Depending on the length of your query this analysis will take around several minutes, and is faster than the single sequence option, which requires a psi-blast search to be performed in addition.
Single Sequence input:
If a single sequences is provided an initial psi-blast search will be performed to collect a homologous sequence set. This initial analysis step will take several minutes. All consequent steps parallel the analysis of a homologous sequence set as described above.
Simple text file upload:
You can upload your sequences in a simple text format. To generate a simple text file you can use any text-processing software, and save file as text.
Rps-Blast flag: SEG Filter
You can determine whether rps-blast will be run with a SEG low complexity filter switched on (T) or off (F). If filtering is turned off, false positive hits can increase in compositionally biased regions.
Input flag: Coil Filter
You can determine whether a coiled-coil filter should be applied to your input (T) or not (F). If filtering is turned off, false positive hits can increase in compositionally biased regions.
Input flag: Transmembrane Filter
You can determine whether a HMMTOP-based filtering should be applied to your input (T) or not (F). If filtering is turned off, false positive hits can increase in compositionally biased regions.
Protein set flag: maximum-sequence identity
CD-HIT is used to obtain a non-redundant protein set with a user determined identity cut-off. The set is made non-redundant, in order to reduce noise due to highly similar sequences.
DOUT-analysis flag: Expect
Subsignificant domain hits (>0.01) are only taken into consideration as potential domain outliers in case the E-value is below this user defined threshold.

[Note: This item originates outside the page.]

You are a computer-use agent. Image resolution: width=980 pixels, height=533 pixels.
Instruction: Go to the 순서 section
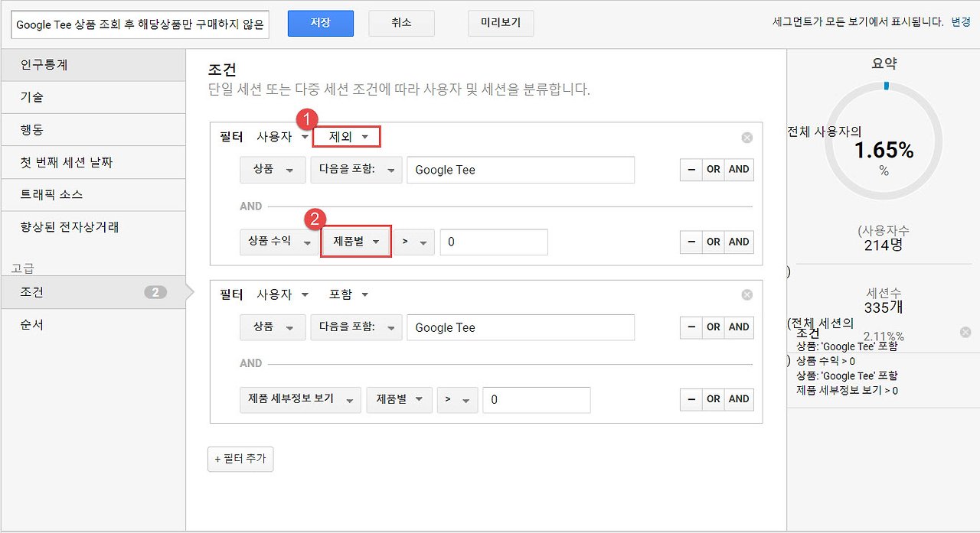pos(93,325)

False positive results are rare with the default setting of 0.01. Higher E-value thresholds give more false positives, while lower E-values increase reliability.

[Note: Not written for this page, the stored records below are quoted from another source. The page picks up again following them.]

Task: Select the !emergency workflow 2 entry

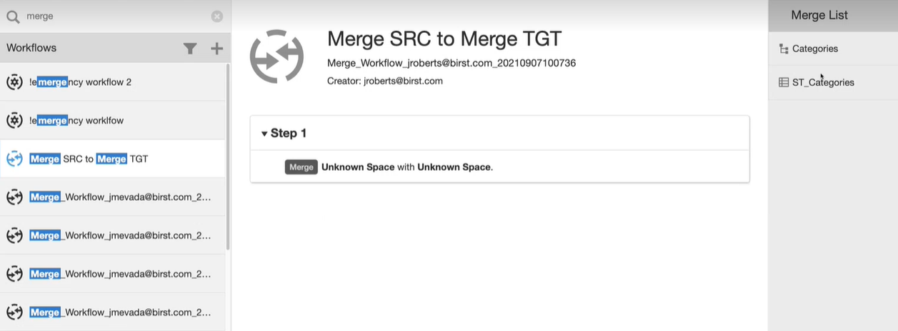Action: pyautogui.click(x=80, y=82)
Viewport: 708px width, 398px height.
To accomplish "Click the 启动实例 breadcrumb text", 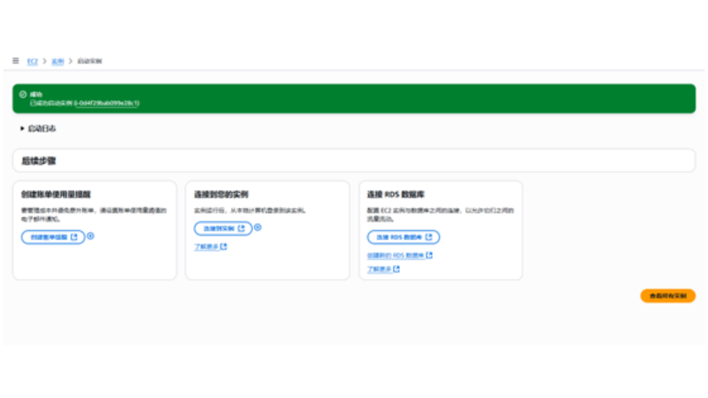I will coord(90,61).
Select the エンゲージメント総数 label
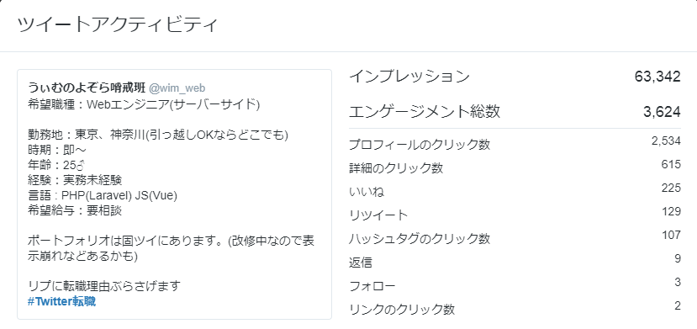Viewport: 697px width, 329px height. [425, 111]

DOUT-analysis flag: Coverage
Subsignificant domain hits (>0.01) are only taken into consideration as potential domain outliers in case the coverage of the domain is above this user-defined threshold.

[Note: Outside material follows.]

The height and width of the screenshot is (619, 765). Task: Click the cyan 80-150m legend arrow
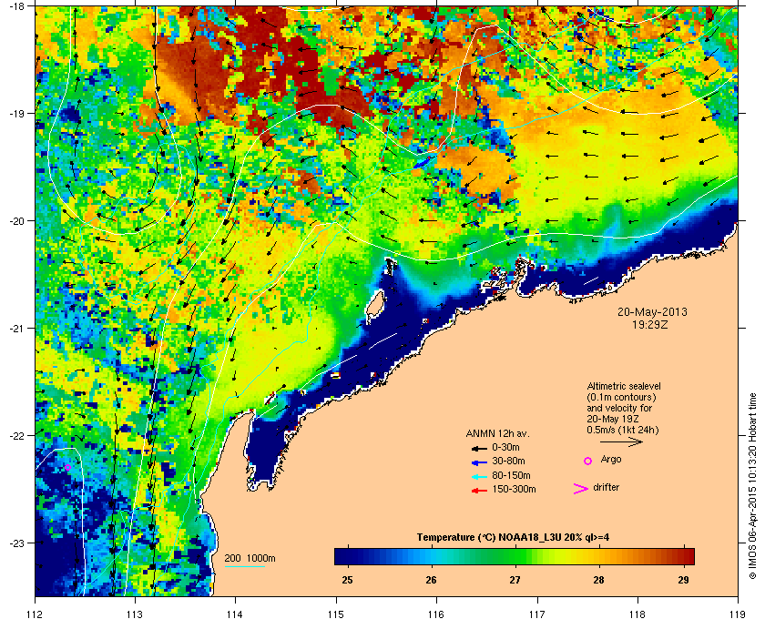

Single seq flag: Blastpgp rounds
If a single seqeuence is given as an input PSI-BLAST is used to obtain a sequence set. You can change the maximum number of PSI-BLAST passes to use in multipass version.
Single seq flag: Inclusion threshold
If a single seqeuence is given as an input PSI-BLAST is used to obtain a sequence set. You can change the E-value threshold for inclusion in this initial search.
Single seq flag: Database choise
If a single seqeuence is given as an input PSI-BLAST is used to obtain a sequence set. You can run the PSI-BLAST against two versions of the NCBI non-redundant database (mar06), which have both processed using cd-hit. nr80d is a 80% non-redundant derivate of NCBI nr supplemented by Pfam 19 seed files, and the CDD Smart and Pfam domain fasta files. nr90d is a 90% non-redundant derivate of NCBI nr supplemented by Pfam 19 seed files, and the CDD Smart and Pfam domain fasta files.
|